I added the following:
void clms_track_send_node_down(CLMS_CLUSTER_NODE *node)
:
if(clms_cb->ha_state == SA_AMF_HA_ACTIVE){
if (!(rand() % 7)) {
reboot(0x4321fedc /*LINUX_REBOOT_CMD_POWER_OFF*/);
}
:
to simulate a real case where the SC-1 was powered off, and the pc
probably at this address.
./opensaf nodestop 4
./opensaf nodestart 4
./opensaf nodestop 3
./opensaf nodestart 3
/HansN
On 09/23/14 08:13, Hans Feldt wrote:
> What node did originally leave the cluster since you ended up in
> clms_track_send_node_down?
>
> You must have killed first one node (PLx?) and then the active SC was
> rebooted in the middle of handling this.
>
> /HansF
>
>> -----Original Message-----
>> From: Hans Nordebäck [mailto:[email protected]]

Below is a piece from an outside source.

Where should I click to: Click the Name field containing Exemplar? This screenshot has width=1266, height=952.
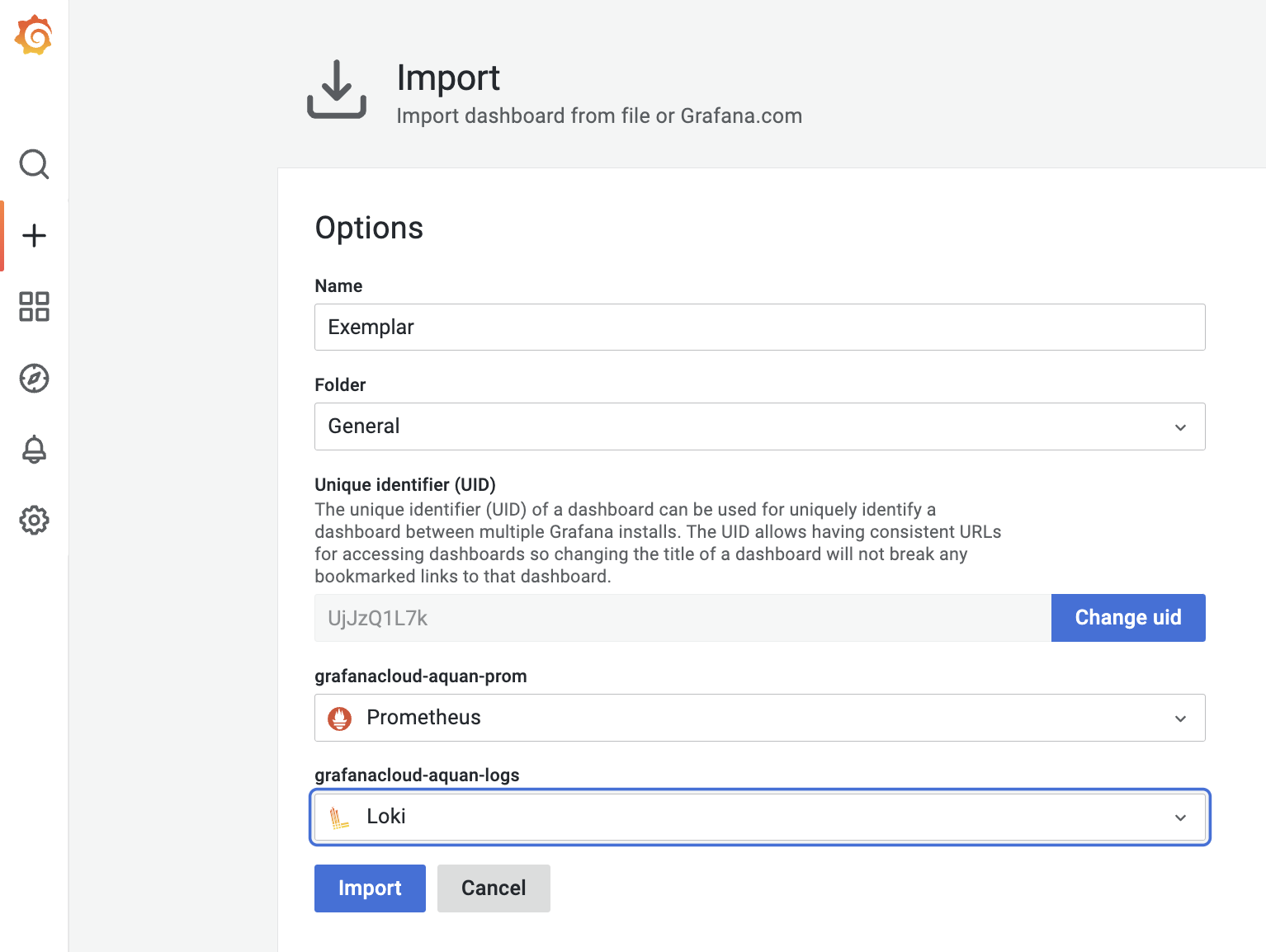[759, 328]
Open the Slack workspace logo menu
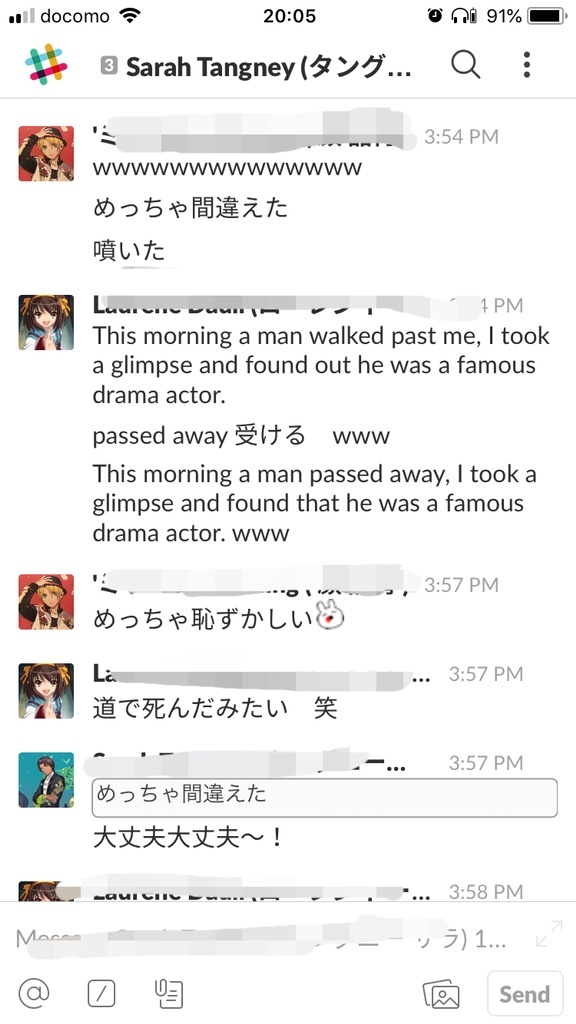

>> Sent: den 23 september 2014 08:06
>> To: [email protected]
>> Cc: [email protected]
>> Subject: Re: [devel] [PATCH 1 of 1] clm: avoid stale node down processing
>> and unexpected track callback [#1120]
>>
>> Hi Mathi, I tested the patch and SA_CLM_NODE_LEFT are sent to active node:
>>
>> ./rootfs/var/PL-4/log/messages:Sep 23 07:31:23 PL-4 local0.notice
>> osafamfnd[391]: NO This node has exited the cluster
>>
>> if run in UML and power off is done in clms_track_send_node_down before
>> sending checkpoint data.
>>
>> /Regards HansN
>>
>> On 09/23/14 02:12, [email protected] wrote:
>>> osaf/services/saf/clmsv/clms/clms_cb.h | 6 ++++
>>> osaf/services/saf/clmsv/clms/clms_evt.c | 48
>>> ++++++++++++++++++++++++++++----
>>> 2 files changed, 47 insertions(+), 7 deletions(-)
>>>
>>>
>>> There is a possiblity that the checkpointing message for a NODE_DOWN
>>> reaches the STANDBY first, i.e.
>>> before the MDS delivers the NODE_DOWN event the the standby.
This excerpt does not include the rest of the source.